60 m/h * 5280 ft/m * 1/60 h/min * 1/60 min/sec = 88 ft/sec.
“In the head math” rounded 5280 to 6000 to make all come out even. 100 ft/sec is decently close (for most things).
What brought that up? The concept of “following distance” while driving. Distance is important, but it’s a second order effect. What matters is time.
There are lower bounds on reaction time due to our biology. Nerves are not fiber optic cables or even wires. Nerve impulses are not light beams. Shit happens significantly before we are aware of it. And then we need to decide what to do about it. And then tell our body what to do. It all takes time.
I’m doing some rounding here, but this isn’t far wrong. It takes 100msec to become aware of something (brake lights!). Assuming there is no cognitive load or novelty involved in processing it, it takes another 100msec do anything about it (shift foot, press brake). At 60 mph that’s 22 feet before anything at all happens. At 30 mph, it’s only 11 feet. It’s not distance. It’s time.

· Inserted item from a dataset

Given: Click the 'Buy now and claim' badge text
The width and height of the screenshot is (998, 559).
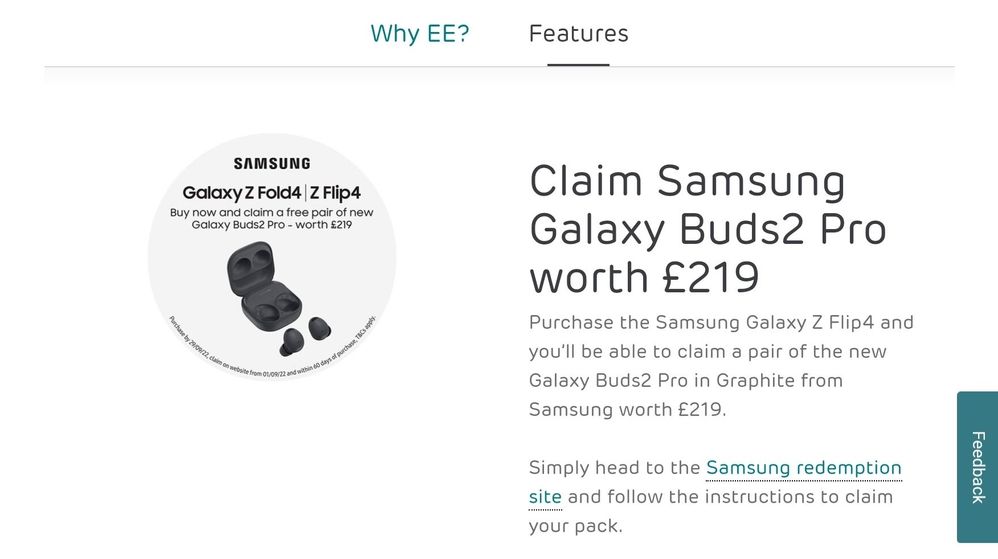Looking at the screenshot, I should [272, 212].
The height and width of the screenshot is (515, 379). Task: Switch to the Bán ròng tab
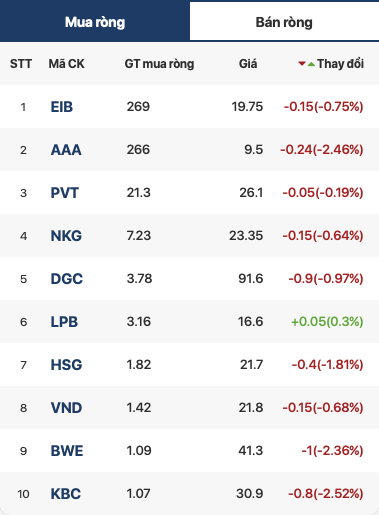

Reaction time is, for the most part, hardwired. One can speed it up a bit, especially while young. It slows down as you age (trust me).

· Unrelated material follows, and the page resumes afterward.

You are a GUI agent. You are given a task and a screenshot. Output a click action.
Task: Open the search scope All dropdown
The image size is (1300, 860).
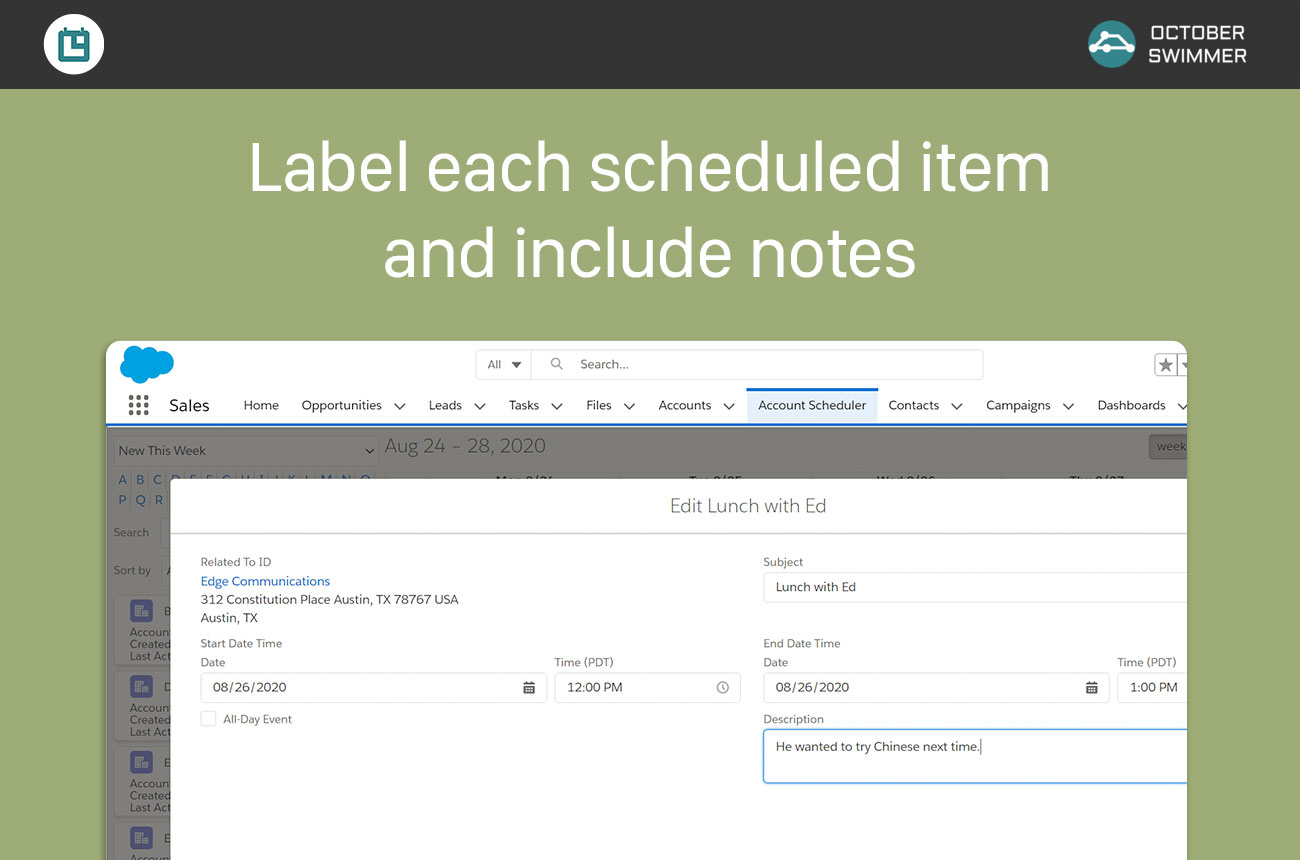click(504, 365)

Training doesn’t help, for the most part. Training reduces the cognitive load and the reaction to novelty.
I’m a “freeze” person. When faced with the surprising unknown, I neither fight nor flee. I freeze while my brain desperately tries to figure out what’s going on. That can be trained out. I’ve just never had any reason to bother.
Cognitive load is similar. There’s a reason “train as you mean to fight” is a thing. You’re not faced with novelty. You don’t have to think about what to do.
I really wanted to write down the feet-per-second of 60 miles-per-hour. I’ve done 100 fps guestimate in my head any number of times, but I’ve never figured it out and written it down before.
But of course this has to do with my book. If my intrepid pack of werewolves is going to become over-powered, what is happening to them?
Biological improvements are usually handled by “grade” in RPG settings. For whatever reason, this was stolen from test grades (hence the name). It’s stupid because if one starts at “F”, one is limited to F,E,D,C,B,A and then one runs out of letters. As opposed to going the other way, which adds 20 more letters before one runs out. In any case, as one progresses up the grades, one’s biology becomes more and more system-y and less and less human-y.
This will improve reaction times. It doesn’t reduce cognitive load, but it does allow faster processing of the same load. Combined with training, there’s a two-fer: Less work done faster.
One side-effect, which is occasionally mentioned but usually ignored, is the frame-jacking effect. If your nervous system becomes twice as fast, your “it happened, I saw it” time will get cut in half. This doubles the frame rate of the input. The processing of that data also speeds up, perhaps not quite doubling. You would be experiencing twice as much reality in the same amount of time, which would make everything seem slower.
You could cut your following distance in half and still have the same amount of subjective time to react. Driving at 60 mph would be the same as driving 30 mph is now.
What else would change?
Would you be able to talk faster? Maybe. There are limits on the rate of change of vibration. A lot faster would “smear” it because you’re changing the tension in your vocal cords faster than the air flowing over them can react to the change. How much faster would probably depend on the pitch of your voice. Long (bass) vocal cords would smear sooner than short (alto) vocal cords. Falsetto could reduce the smear effect.
Would the pitch of everything you hear shift? A 60Hz tone is still a 60Hz tone regardless of the sampling rate. Red doesn’t shift into blue just because the frame rate goes up.
88 feet per second! It is now carved into my memory.